**Assignment**. Go through the listing below, and from the line containing "Vendor shortlist (1210, 1754)" through its last line, transcribe every line exactly, skipping pictures.

[Source data — start]

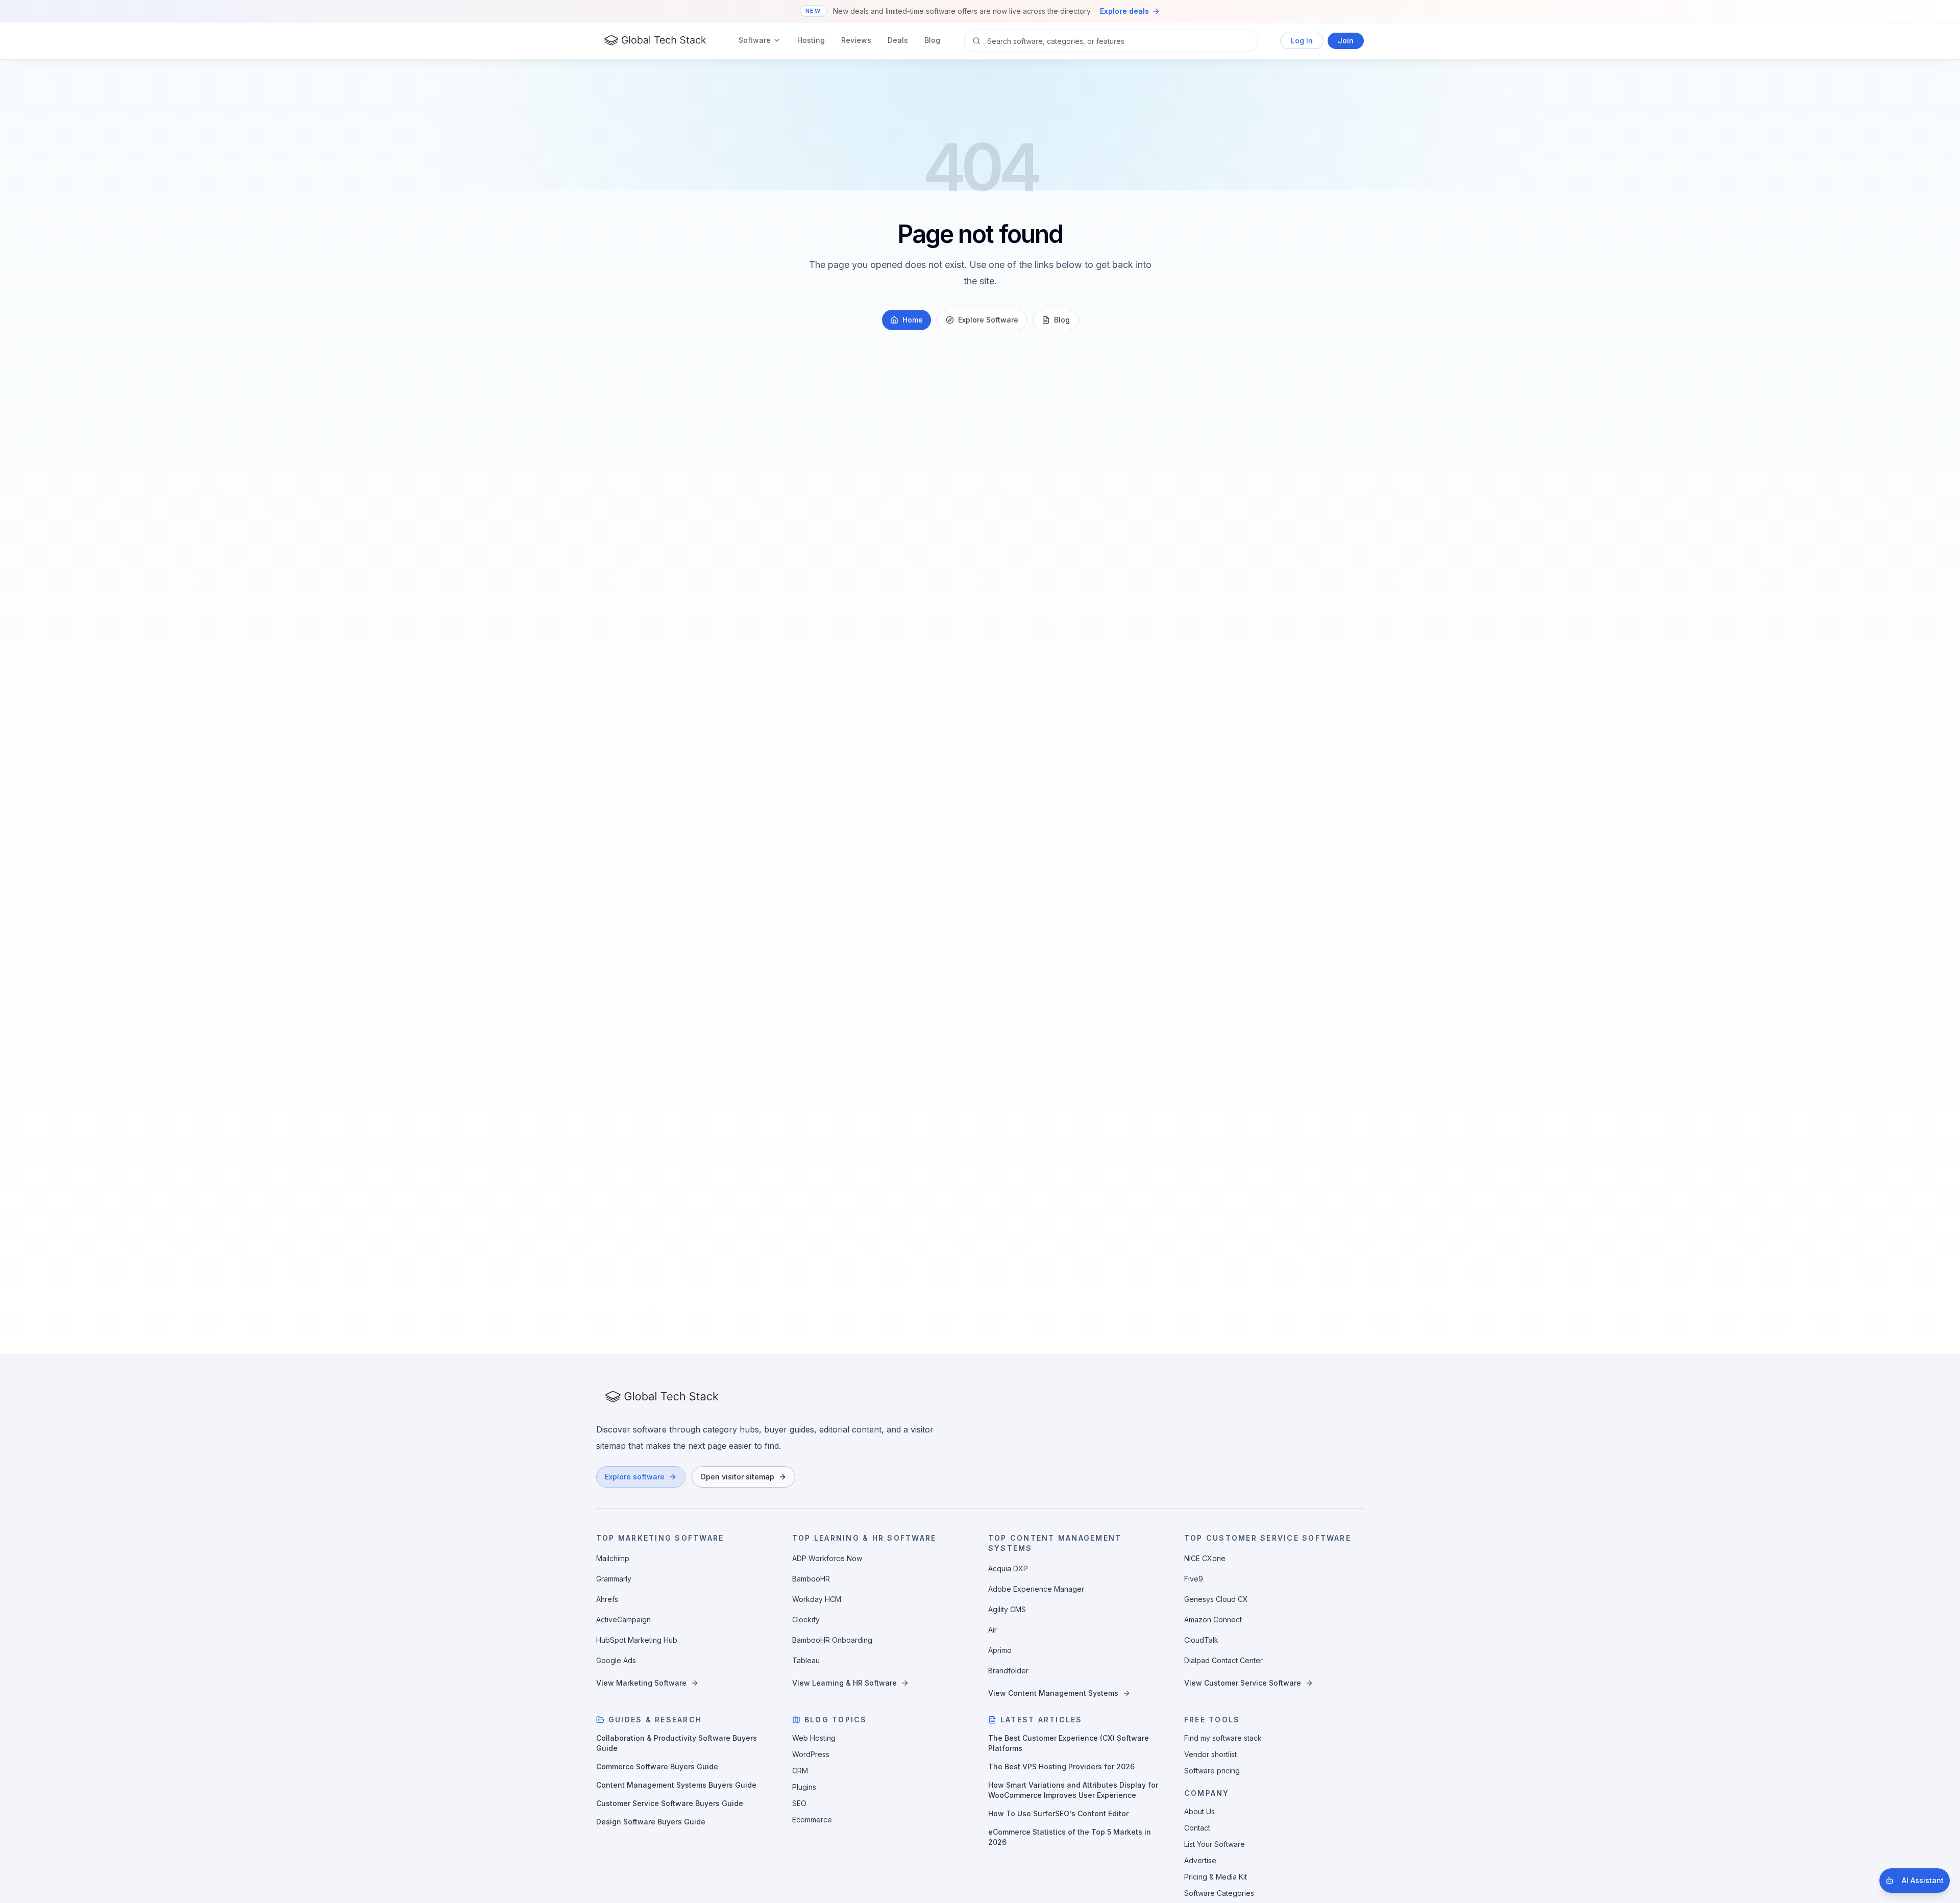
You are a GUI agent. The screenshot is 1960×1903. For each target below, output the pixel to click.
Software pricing (1212, 1770)
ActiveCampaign (623, 1619)
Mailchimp (612, 1558)
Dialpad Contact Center (1223, 1660)
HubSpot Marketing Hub (636, 1640)
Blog (932, 40)
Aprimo (1000, 1650)
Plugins (804, 1787)
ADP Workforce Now (827, 1558)
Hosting (811, 40)
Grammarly (613, 1578)
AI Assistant (1923, 1880)
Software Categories (1219, 1893)
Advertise (1200, 1860)
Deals (898, 40)
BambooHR (811, 1578)
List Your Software (1214, 1844)
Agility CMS (1007, 1609)
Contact (1197, 1827)
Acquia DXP (1008, 1568)
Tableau (806, 1660)
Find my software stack (1223, 1738)
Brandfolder (1008, 1670)
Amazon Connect (1213, 1619)
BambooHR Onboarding (832, 1640)
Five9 (1193, 1578)
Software (755, 40)
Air (992, 1629)
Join (1346, 40)
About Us (1199, 1811)
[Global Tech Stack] (655, 41)
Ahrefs (607, 1599)
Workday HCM (816, 1599)
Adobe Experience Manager (1036, 1589)
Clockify (806, 1619)
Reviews (856, 40)
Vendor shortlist (1210, 1754)
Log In (1302, 40)
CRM (800, 1770)
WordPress (810, 1754)
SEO (799, 1803)
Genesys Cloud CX (1216, 1599)
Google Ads (616, 1660)
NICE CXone (1205, 1558)
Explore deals (1124, 11)
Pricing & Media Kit (1215, 1876)
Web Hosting (814, 1738)
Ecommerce (812, 1819)
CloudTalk (1201, 1640)
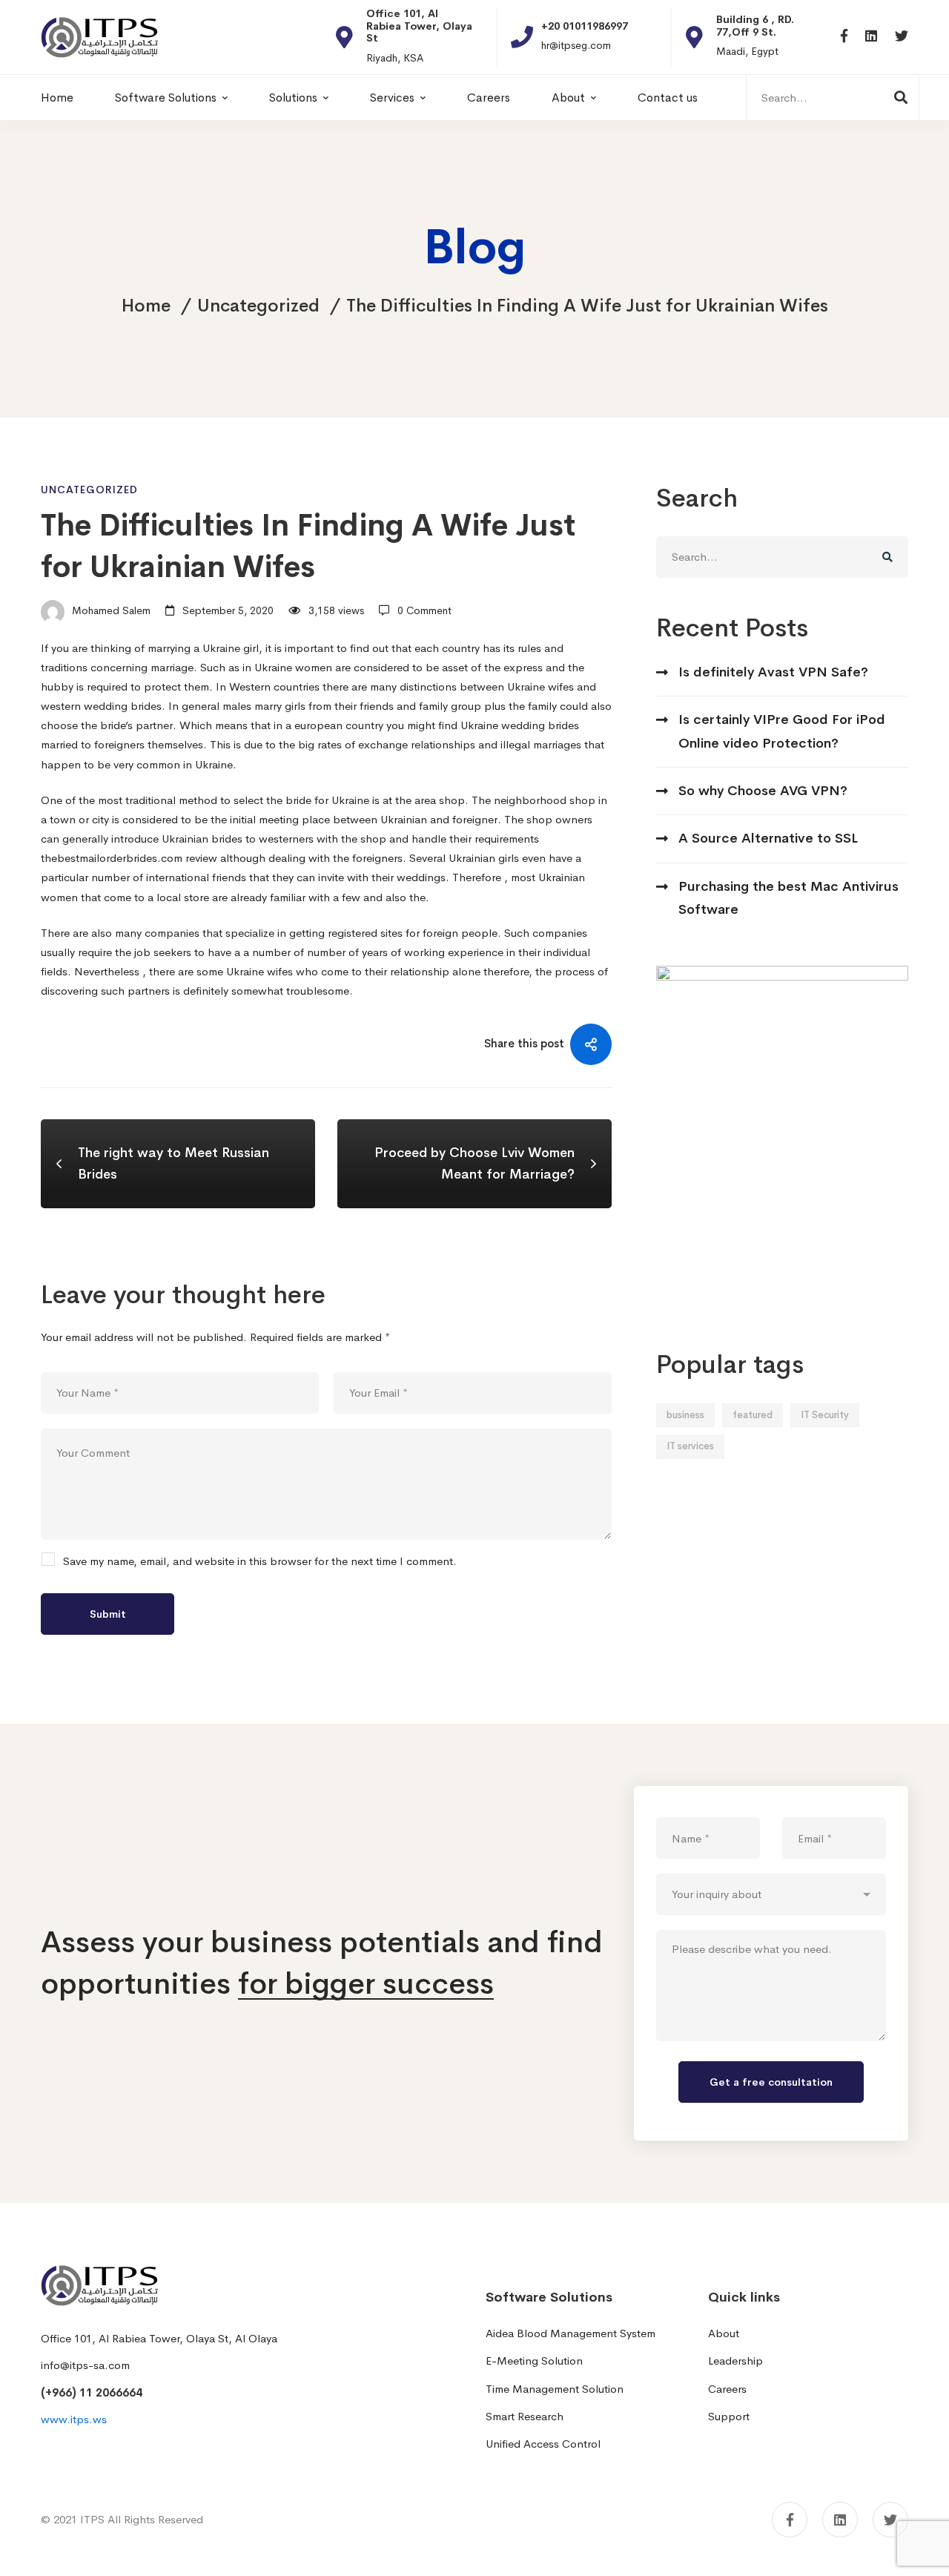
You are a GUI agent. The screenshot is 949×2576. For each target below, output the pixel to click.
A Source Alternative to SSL (768, 838)
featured (753, 1415)
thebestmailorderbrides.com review (129, 858)
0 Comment (424, 610)
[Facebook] (844, 36)
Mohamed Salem (110, 610)
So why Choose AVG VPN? (762, 791)
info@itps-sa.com (85, 2365)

[Source data — finish]

**Result of this task**.
Vendor shortlist (1210, 1754)
Log In (1302, 40)
CRM (800, 1770)
WordPress (810, 1754)
SEO (799, 1803)
Genesys Cloud CX (1216, 1599)
Google Ads (616, 1660)
NICE CXone (1205, 1558)
Explore deals (1124, 11)
Pricing & Media Kit (1215, 1876)
Web Hosting (814, 1738)
Ecommerce (812, 1819)
CloudTalk (1201, 1640)
You are a GUI agent. The screenshot is 949×2576. For each target below, output the pixel to click.
A Source Alternative to SSL (768, 838)
featured (753, 1415)
thebestmailorderbrides.com review (129, 858)
0 Comment (424, 610)
[Facebook] (844, 36)
Mohamed Salem (110, 610)
So why Choose AVG VPN? (762, 791)
info@itps-sa.com (85, 2365)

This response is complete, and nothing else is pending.